16 July 2024 | Tuesday | News
Image Source : Public Domain
Everest Medicines (HKEX 1952.HK, "Everest", or the "Company"), a biopharmaceutical company focused on the discovery, clinical development, manufacturing and commercialization of innovative therapeutics, announced positive topline data results of the maintenance period from a multi-center Phase 3 clinical trial of etrasimod in Asia for the treatment of subjects with moderately-to-severely active ulcerative colitis (UC). VELSIPITY® (etrasimod) is an effective and convenient, once-daily, oral treatment for patients with moderately-to-severely active UC that has already been approved in the U.S. and E.U., and other countries, by Everest's licensing partner, Pfizer. VELSIPITY® is the first and only advanced oral UC therapy approved for use in patients 16 years of age or older in the EU. In Everest territories, the Pharmaceutical Administration Bureau of the Macau Special Administrative Region, China has approved the New Drug Application (NDA) for VELSIPITY® in April of this year.
"These positive results are both clinically meaningful and statistically significant, which further demonstrate that etrasimod has the potential to be a breakthrough option for patients with moderately-to-severely active UC " said Rogers Yongqing Luo, Chief Executive Officer of Everest Medicines. "The number of UC patients in China is projected to double from 2019 to approximately one million by 2030, highlighting the urgent need for novel treatments. Etrasimod is expected to provide a new oral therapy option with a favorable benefit-risk profile for UC patients. Autoimmune disease is a key therapeutic focus for Everest. We plan to submit an NDA to China's National Medical Products Administration this year to benefit more Chinese patients as soon as possible."
The positive results are from a multicenter, randomized, double-blind and placebo-controlled Phase 3 trial of etrasimod 2mg conducted in Asian countries. This is the largest Phase 3 trial of moderately-to-severely active ulcerative colitis in Asia completed to date, with 340 eligible subjects randomized to treatment with etrasimod or placebo.

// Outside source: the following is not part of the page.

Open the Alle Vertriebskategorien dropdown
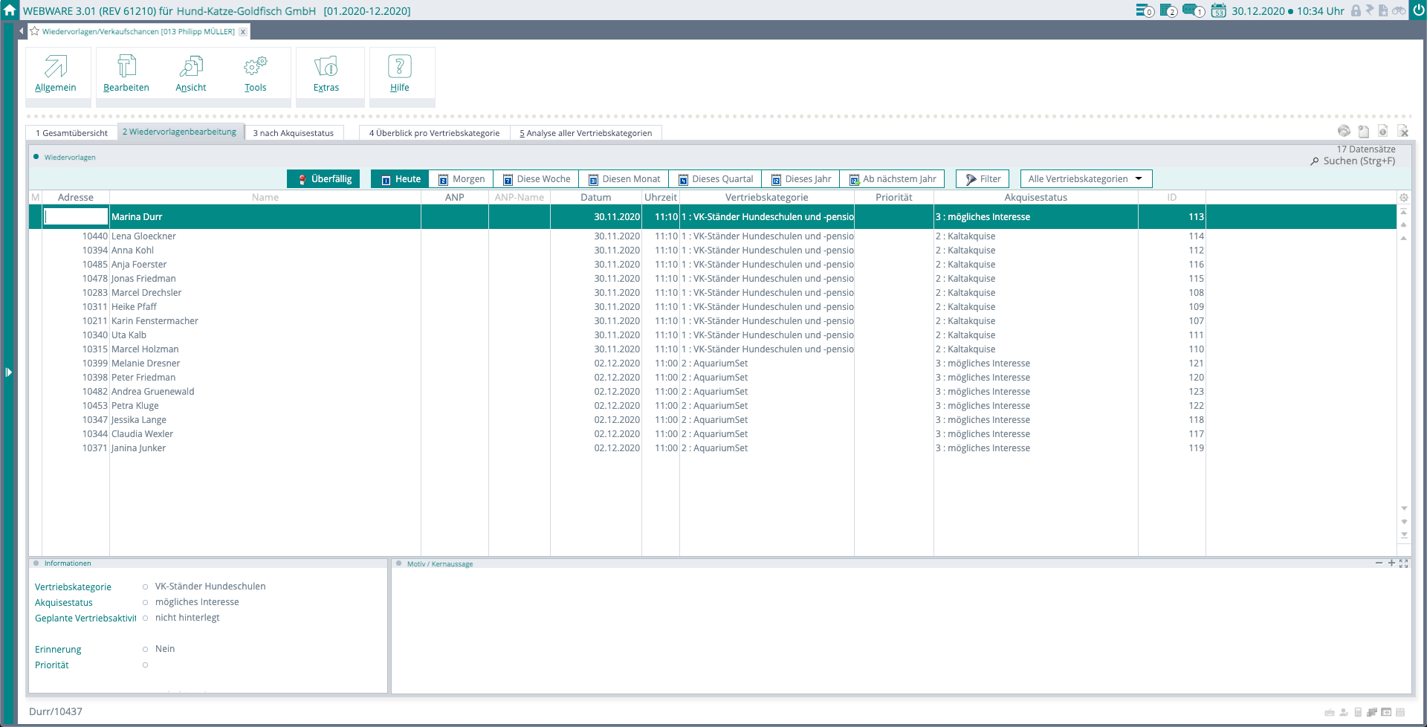This screenshot has height=727, width=1427. pyautogui.click(x=1085, y=179)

Patients with inadequate response or intolerance to at least one conventional, biologic, or Janus kinase (JAK) inhibitor therapy were randomized to receive etrasimod 2mg once-daily or placebo for 12 weeks of induction treatment. Patients who had completed 12- week of induction treatment and responded to induction treatment were re-randomized into the 40-week maintenance period to receive 2mg once-daily etrasimod or placebo.

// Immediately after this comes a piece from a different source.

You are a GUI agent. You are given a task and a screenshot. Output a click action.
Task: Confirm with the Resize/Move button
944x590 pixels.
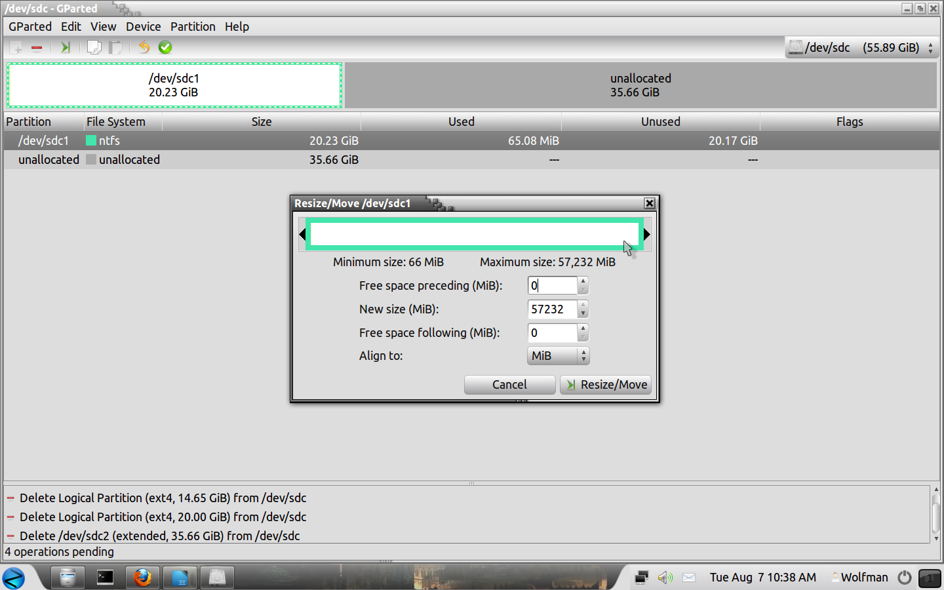pos(606,385)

The primary efficacy endpoints for the induction period and maintenance period were the proportions of patients achieving clinical remission at Induction Week 12 and Maintenance Week 40, respectively. The key secondary endpoints of the study were the proportion of patients achieving endoscopic improvement and clinical response at Week 12 for the induction phase and at Week 40 for the maintenance phase. Safety was assessed throughout the study, with treatment-emergent adverse events (TEAEs) graded by the Common Terminology Criteria for Adverse Events (CTCAE).
The data of maintenance treatment confirmed that, after 40 weeks of treatment, etrasimod demonstrated significant clinical and statistical improvements over placebo in the primary and all key secondary endpoints (p<0.0001), and other secondary endpoints (including mucosal healing and endoscopic normalization, both p<0.0001). The safety profile of etrasimod was consistent with previous studies, with no new safety signals observed. Detailed results will be presented at upcoming academic conferences.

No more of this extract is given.